Wednesday, January 8, 2014

YA Guy Reviews… Two Books from 2013!

Though I’m itching to start reading the books on my 2014 list, there are a bunch of novels from 2013 I didn’t get to last year. Chances are I’ll never get to all of them, but I’ve just finished up two that seemed to have a lot in common: Matthew Quick’s FORGIVE ME, LEONARD PEACOCK and Meg Medina’s YAQUI DELGADO WANTS TO KICK YOUR ASS. Both are contemporary stories of troubled teens whose lives are affected by bullying, violence, and perceived difference. So before turning to my 2014 reviews, I thought I’d officially wrap up 2013 with a dual review of these two fine novels.

At the start of Forgive Me, Leonard Peacock, the narrator brings a WWII-era Nazi handgun to school, planning to kill his former best friend and then himself. At the start of Yaqui Delgado, the narrator learns that a classmate at her new school harbors a grudge against her and plans to, well, kick her ass.

From there, both books develop into sensitive, often painful, sometimes funny examinations of contemporary teen life.

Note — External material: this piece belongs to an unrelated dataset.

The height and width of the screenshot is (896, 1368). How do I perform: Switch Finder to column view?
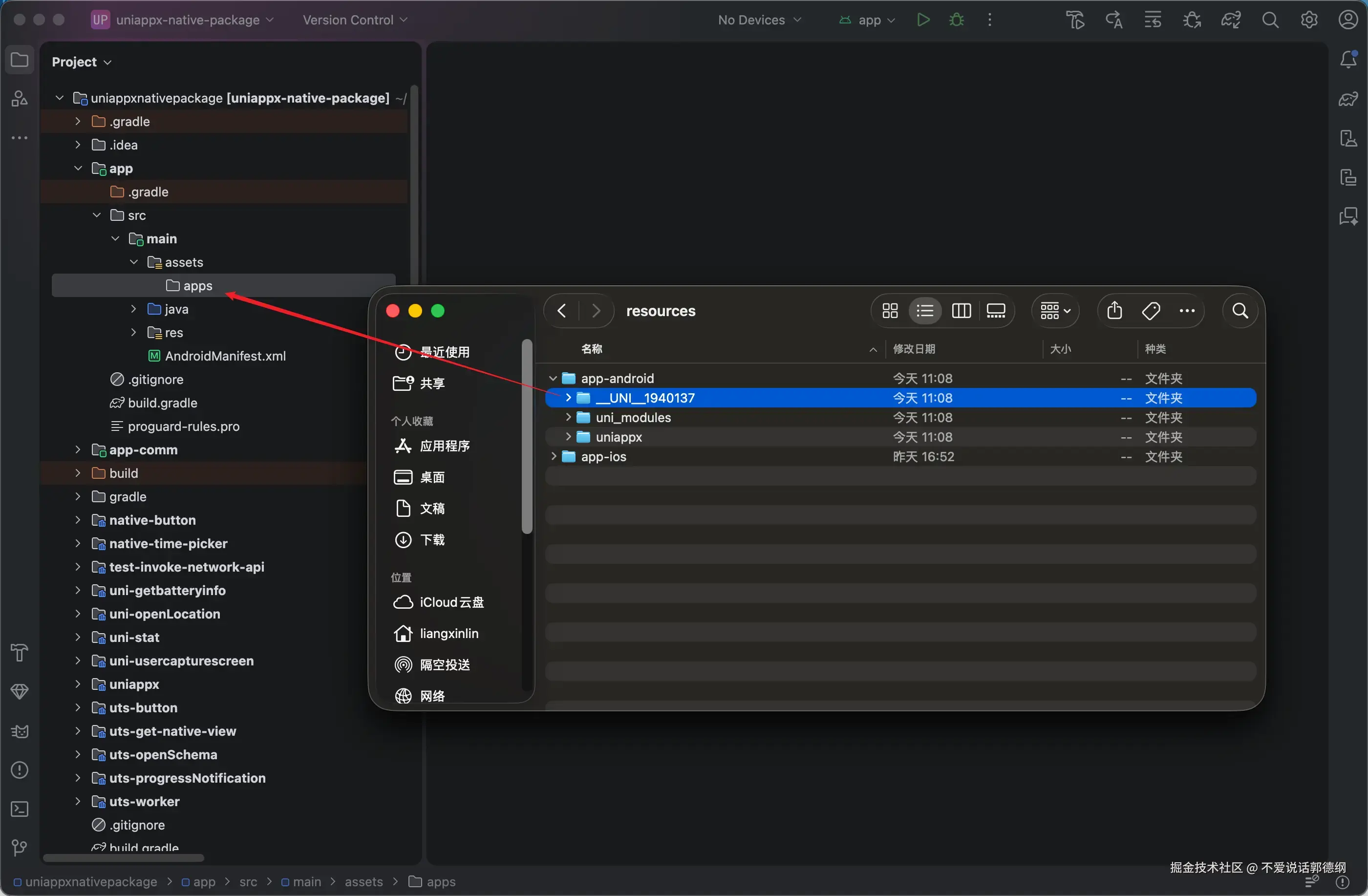click(961, 311)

Of the two, I slightly favored Quick’s novel. I loved the angry, world-weary voice of Leonard himself, and I loved the narrative device whereby Leonard’s big day is broken up by imagined letters from his future friends and family. I loved Leonard’s strangely poignant (or poignantly strange) habit of following random grownups to work, hoping to find someone whose adult life isn’t as miserable as he feels his teen life is. I loved the language of the text, as in this snippet from one of the future letters:

I know that you really just want everything to end--that you can’t see anything good in your future, that the world looks dark and terrible, and maybe you’re right--the world can definitely be a dreadful place.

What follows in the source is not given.